Sap & Syrup

  •  Syrup tester Tony Sirios on the job at Bascom Maple Farms in Alstead, N.H., one of the biggest bulk syrup buyers in the U.S.

  •  Drums stacking up at Bascom Maple Farms in Alstead, N.H., one of the biggest bulk buyers in the U.S. Owner Bruce Bascom reports that retail growth for syrup is upwards of 10 percent per year.

  •  Tony Sirios offloads barrels at Bascom Maple Farms in Alstead, N.H.

Syrup demand continues at an all-time high

But bulk prices keep dropping

By PETER GREGG | FEB. 23, 2018

MIDDLEBURY, Vt.—As sugarmakers go into another season, bulk prices are holding low.  But demand for syrup is at an all time high.

“Demand is very good and we’re very bullish on the future,” said John Kingston, chief executive officer of Butternut Mountain Farms in Morrisville, Vt., one of the biggest bulk syrup buyers in the U.S.

“Demand has doubled in the past ten years,” he said.

Kingston said that consumer demand for syrup was the perhaps the highest it’s ever been during the second half of 2017.

Bruce Bascom, owner of Bascom Maple Farms in Alstead, N.H. also said that demand for syrup is through the roof.

“Sales are unprecedented,” Bascom said.  “It’s the best I’ve ever seen.”

Bascom said the industry is growing at a pace of 7 percent per year

Both men were featured speakers at the Addison County Sugar Makers Association annual conference in Middlebury, Vt. on Jan. 13.  

While Kingston and Bascom were optimistic about future sales, they dampened sprits on the prices paid back to the producer.

Bascom said he has enough syrup in storage to last until August of this year.  And Kingston said his company is not taking new syrup in.

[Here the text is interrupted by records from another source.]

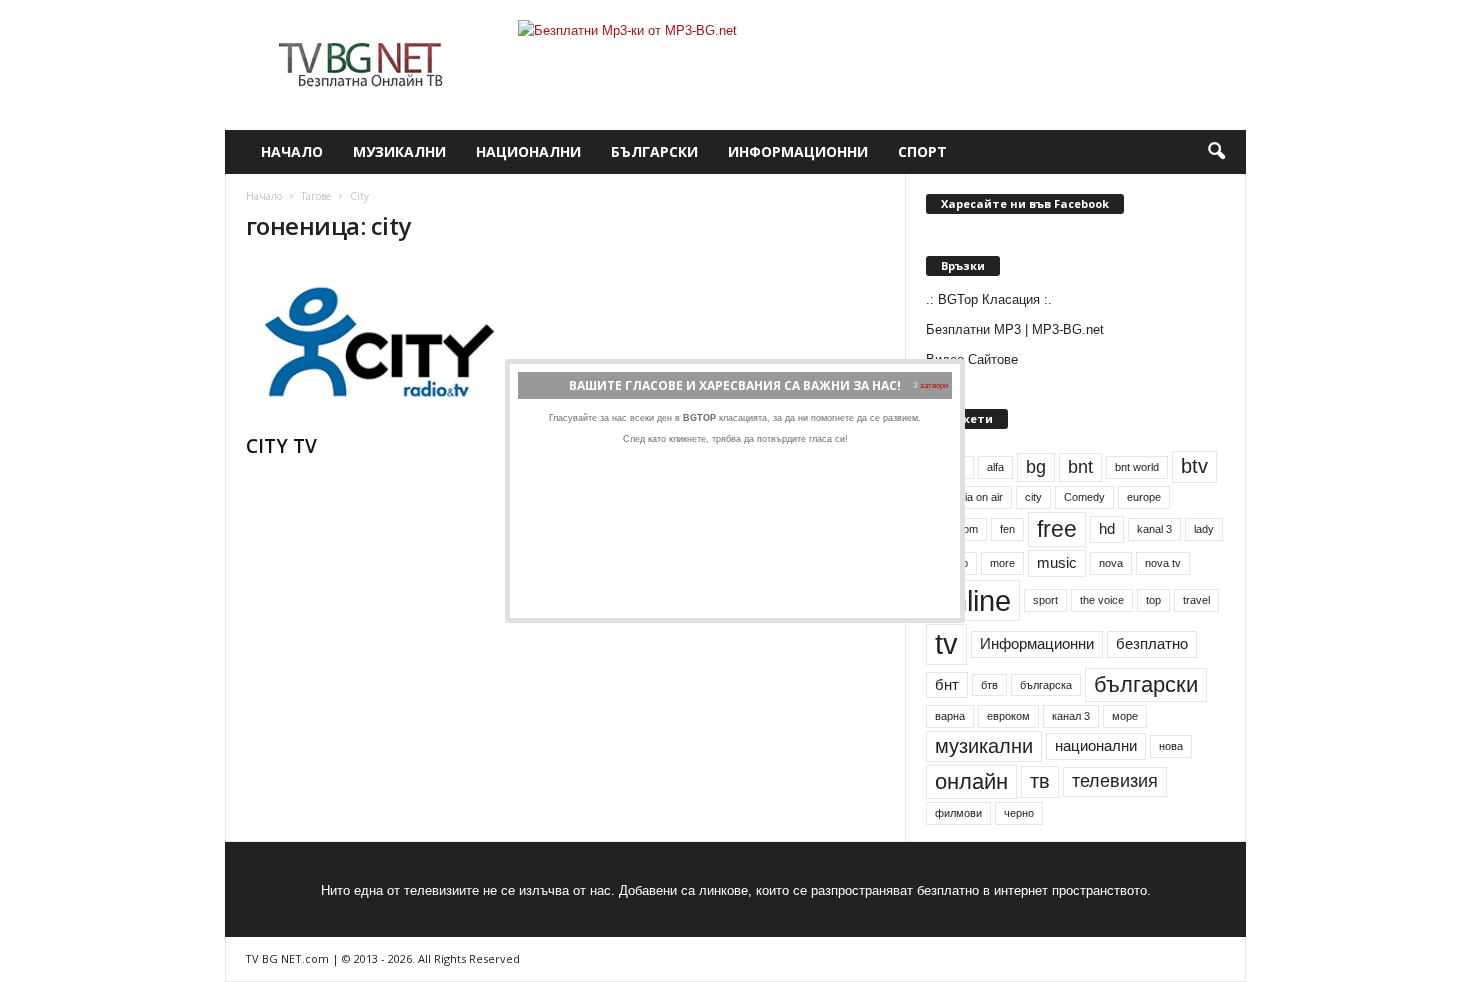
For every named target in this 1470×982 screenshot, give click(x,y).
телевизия (1115, 781)
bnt (1080, 467)
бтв (989, 685)
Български (654, 151)
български (1146, 684)
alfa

In both the U.S. and Canada, producers made back to back record breaking crops in 2016 and 2017, putting a glut of syrup on the market despite the increase in syrup sales.

In Quebec, the Federation of Quebec Maple Producers has more than 100 million pounds of syrup in its strategic reserve warehouses throughout the province.

In Vermont, the tap count has doubled in the past ten years.

Bascom said the prices he is paying for bulk syrup is $2.10 per pound for light grades, $2.00 for the medium grades and $1.90 for dark and $1.75 and less for the very dark and commercial grades.

He said he expects those prices to drop even further if there is another big crop.

As a new season gets underway, expansion and increases in tap counts still appears to be growing.  Manufacturers are booked solid with orders and technology continues to advance.

“Tubing sales are bigger this year then they were last year,” said Bascom, who is also a leading equipment dealer.